Spot each line in the data below containing "search" and copy it.

(Pixel coordinate grounding data)
- Opening Delimiter -

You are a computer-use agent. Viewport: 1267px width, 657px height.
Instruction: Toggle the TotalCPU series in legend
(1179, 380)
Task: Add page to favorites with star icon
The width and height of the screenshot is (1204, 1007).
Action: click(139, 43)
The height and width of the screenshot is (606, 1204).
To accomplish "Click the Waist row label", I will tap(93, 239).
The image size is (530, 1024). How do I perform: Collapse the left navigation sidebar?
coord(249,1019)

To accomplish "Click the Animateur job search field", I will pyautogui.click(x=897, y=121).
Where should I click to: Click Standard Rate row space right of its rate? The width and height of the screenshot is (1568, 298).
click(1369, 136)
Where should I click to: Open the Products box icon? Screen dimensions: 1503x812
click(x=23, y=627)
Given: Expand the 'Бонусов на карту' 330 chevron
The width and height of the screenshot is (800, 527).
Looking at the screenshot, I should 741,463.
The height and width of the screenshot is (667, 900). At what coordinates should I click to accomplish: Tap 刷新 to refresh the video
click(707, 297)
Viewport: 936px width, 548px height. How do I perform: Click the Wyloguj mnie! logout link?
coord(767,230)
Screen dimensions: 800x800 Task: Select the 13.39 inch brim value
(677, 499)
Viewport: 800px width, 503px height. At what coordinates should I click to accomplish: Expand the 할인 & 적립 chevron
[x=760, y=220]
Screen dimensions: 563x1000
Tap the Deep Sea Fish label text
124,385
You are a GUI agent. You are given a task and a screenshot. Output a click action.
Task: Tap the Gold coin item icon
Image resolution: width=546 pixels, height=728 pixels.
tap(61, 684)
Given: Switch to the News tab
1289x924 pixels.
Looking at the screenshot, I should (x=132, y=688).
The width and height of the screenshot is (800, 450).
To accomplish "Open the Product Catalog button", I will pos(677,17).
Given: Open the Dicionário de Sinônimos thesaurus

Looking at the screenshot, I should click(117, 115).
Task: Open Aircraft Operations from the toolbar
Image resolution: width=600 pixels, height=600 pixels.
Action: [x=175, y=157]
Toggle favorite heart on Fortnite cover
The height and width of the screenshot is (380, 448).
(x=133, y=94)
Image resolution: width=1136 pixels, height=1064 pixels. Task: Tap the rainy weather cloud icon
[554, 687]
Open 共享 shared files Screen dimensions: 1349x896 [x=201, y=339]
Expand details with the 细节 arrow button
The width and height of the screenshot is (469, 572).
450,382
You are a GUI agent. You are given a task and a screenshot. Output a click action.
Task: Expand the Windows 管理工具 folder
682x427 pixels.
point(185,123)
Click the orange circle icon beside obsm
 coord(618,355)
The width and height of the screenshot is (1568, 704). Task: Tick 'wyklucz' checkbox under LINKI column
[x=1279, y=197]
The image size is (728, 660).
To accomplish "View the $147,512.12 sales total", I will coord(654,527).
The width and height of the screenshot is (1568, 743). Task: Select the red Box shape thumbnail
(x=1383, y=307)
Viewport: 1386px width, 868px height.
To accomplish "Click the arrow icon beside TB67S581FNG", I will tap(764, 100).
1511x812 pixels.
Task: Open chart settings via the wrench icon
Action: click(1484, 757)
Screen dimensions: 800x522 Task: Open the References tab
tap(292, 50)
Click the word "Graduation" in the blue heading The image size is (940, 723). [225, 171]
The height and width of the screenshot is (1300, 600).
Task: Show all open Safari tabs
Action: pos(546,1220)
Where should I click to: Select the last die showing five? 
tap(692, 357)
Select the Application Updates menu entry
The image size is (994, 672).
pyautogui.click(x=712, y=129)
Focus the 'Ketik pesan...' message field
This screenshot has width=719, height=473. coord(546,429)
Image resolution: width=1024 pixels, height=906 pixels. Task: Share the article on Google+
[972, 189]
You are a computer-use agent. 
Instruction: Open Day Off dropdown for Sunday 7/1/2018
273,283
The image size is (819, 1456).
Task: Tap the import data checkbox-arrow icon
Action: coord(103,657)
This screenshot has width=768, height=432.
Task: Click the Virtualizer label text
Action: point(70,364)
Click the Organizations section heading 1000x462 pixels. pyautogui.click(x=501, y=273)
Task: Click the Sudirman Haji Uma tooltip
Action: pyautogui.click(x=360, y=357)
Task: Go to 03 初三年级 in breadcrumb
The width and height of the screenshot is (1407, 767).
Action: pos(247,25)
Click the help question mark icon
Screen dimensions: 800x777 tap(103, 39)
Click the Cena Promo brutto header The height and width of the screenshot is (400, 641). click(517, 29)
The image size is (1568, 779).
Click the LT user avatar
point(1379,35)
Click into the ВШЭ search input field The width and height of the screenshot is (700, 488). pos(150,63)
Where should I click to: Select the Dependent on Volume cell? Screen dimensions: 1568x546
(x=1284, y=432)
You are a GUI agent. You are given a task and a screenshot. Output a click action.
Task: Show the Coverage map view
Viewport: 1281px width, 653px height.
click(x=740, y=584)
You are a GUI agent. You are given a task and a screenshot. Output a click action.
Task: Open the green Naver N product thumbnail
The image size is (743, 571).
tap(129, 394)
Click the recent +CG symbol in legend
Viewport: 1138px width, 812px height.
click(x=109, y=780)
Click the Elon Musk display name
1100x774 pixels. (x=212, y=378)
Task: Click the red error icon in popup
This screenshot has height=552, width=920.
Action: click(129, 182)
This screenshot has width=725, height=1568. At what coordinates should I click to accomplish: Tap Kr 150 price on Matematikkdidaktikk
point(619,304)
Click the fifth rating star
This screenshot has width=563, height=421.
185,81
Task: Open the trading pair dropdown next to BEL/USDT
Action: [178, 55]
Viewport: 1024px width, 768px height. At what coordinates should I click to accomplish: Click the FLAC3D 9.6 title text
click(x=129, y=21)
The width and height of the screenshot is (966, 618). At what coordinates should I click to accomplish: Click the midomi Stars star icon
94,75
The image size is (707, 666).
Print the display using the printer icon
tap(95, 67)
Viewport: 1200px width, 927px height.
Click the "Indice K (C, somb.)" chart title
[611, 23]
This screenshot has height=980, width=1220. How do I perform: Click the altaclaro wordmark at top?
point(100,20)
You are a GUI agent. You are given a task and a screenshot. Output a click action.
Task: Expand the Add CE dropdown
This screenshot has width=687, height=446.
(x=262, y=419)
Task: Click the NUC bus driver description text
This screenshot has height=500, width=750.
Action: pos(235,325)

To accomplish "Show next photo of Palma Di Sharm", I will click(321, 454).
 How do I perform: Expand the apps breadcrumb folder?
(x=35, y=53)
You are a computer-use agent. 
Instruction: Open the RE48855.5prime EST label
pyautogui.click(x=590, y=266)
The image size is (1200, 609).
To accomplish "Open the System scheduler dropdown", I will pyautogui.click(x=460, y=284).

- Closing Delimiter -

§ **Solution to the exercise**:
To accomplish "Click the Animateur job search field", I will pyautogui.click(x=897, y=121).
Click into the ВШЭ search input field The width and height of the screenshot is (700, 488). pos(150,63)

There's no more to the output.